Every time you’ve treated me normally, encouraged me in a workout, prayed for me, smiled at me, wished me well, text me, written a note, or sent a package, you were doing something to my heart. Every high five, coffee, margarita, snack, burrito, and hug has been a really big deal to me. I know without these things I would have LOST it. Nothing breaks a person like loneliness and over and over that was the lie whispered to my heart. “You’re alone. No one understands what you’re going through.” But you have been such a gift to me and all those little things that meant nothing to you made it easy to discern lies from truth and say, “No matter how I feel, I am definitely not alone.”

He used all of you to tell me I am never alone and how much He loves me. All of you are a glimpse of the Lord’s goodness to me. Without it, let me assure you, I would have lost heart. I would have made lies and loneliness my armor in this battle and I would not be heading into this surgery smiling ready for a fight. (Some days I’m smiling more than others.) I’ve said it before and I’ll say it again, faith is exhausting, and I don’t know why more people don’t tell you that!
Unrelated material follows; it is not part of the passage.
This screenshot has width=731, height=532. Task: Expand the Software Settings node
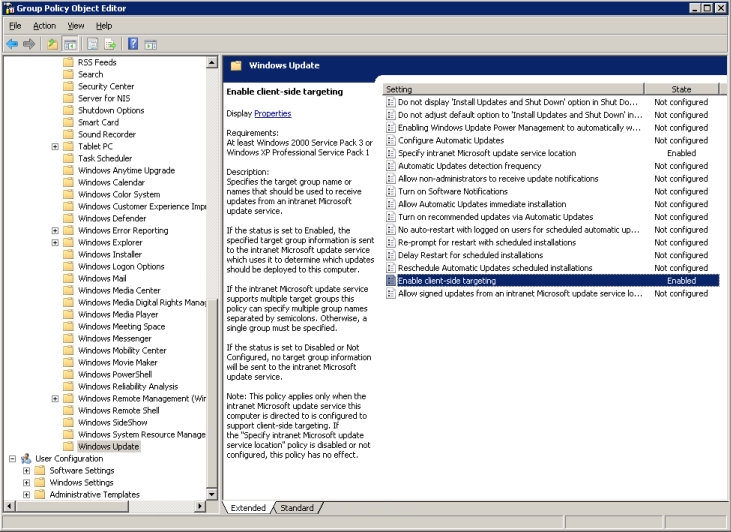(27, 471)
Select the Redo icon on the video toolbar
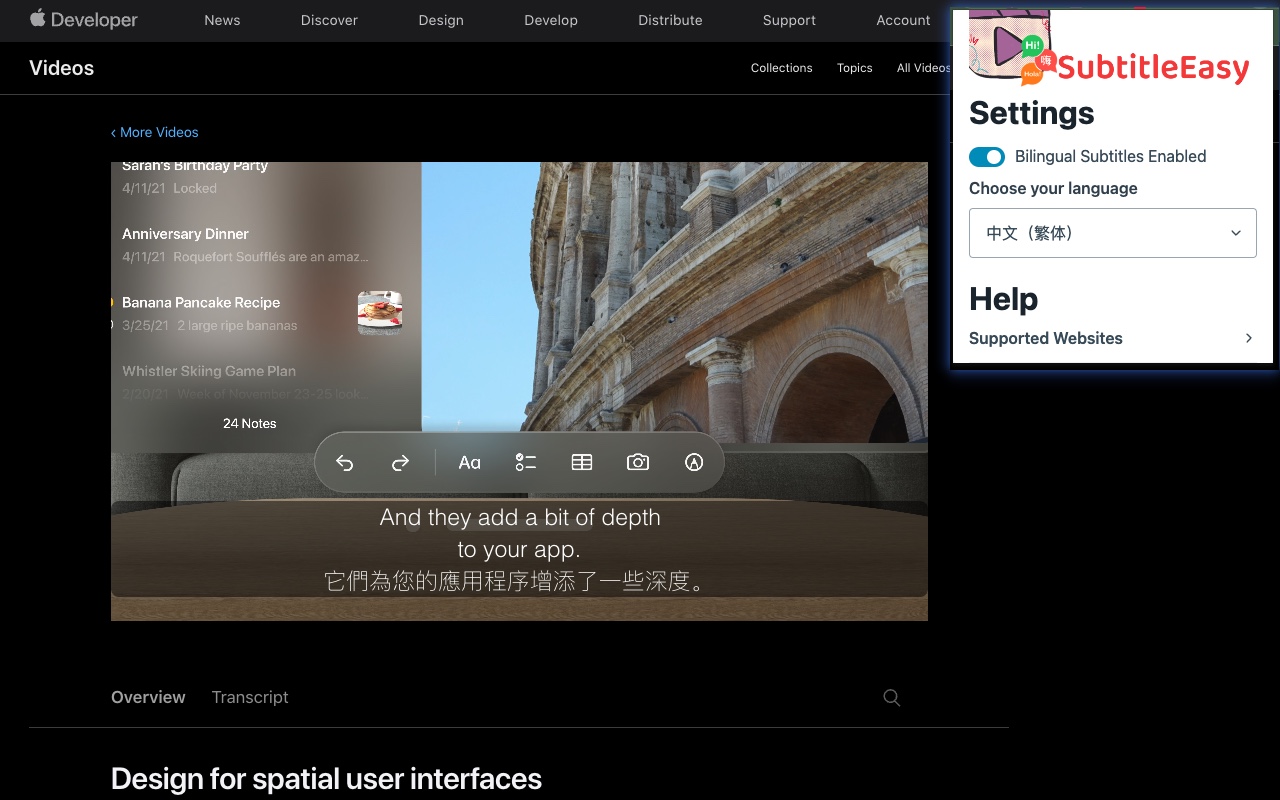This screenshot has width=1280, height=800. [x=400, y=462]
Believing that something is true when everything you can see, taste, touch, smell, hear and feel says the opposite is just hard work no matter how you look at it. For me, that has meant trusting that my friends don’t need to understand what I’m going through to be with me in it and that God only has good things for me with this cancer and is doing big things in the midst of it. One of my verses through this, well for the last couple of years if I’m being honest, is “I would have lost heart had I not believe that I would see the goodness of the Lord in the land of the living. Wait for, hope for and expect the Lord. Be brave and of good courage. Let your heart be stout and enduring. Yes, I say wait for, hope for and expect the Lord.” I have seen and will continue to see His goodness. I’ll continue to try and be brave and stout hearted in clinging to the character of my God. I will wait for Him to do what He wants in this. I chose to believe that even with stage IV cancer, He has nothing but good intentions for me, even in all the darkness surrounding that. I will expect and hope for that goodness to become my reality, for vapor to have substance and the invisible become visible. (Go ahead, tell me that in believing that, faith isn’t exhausting!)

Thank you for believing impossible things with me, holding me up and supporting me, and laughing with me through all of it (even when it’s offensive). Thank you for being a tool of God to tell me how loved, supported and cared for I am. To my people, you know who you are, I love you and appreciate you with an intensity you will never fully know. I feel braver already. I’ll probably re-read this a million times this week to remind myself of these truths when I’d rather cry and skip surgery all together.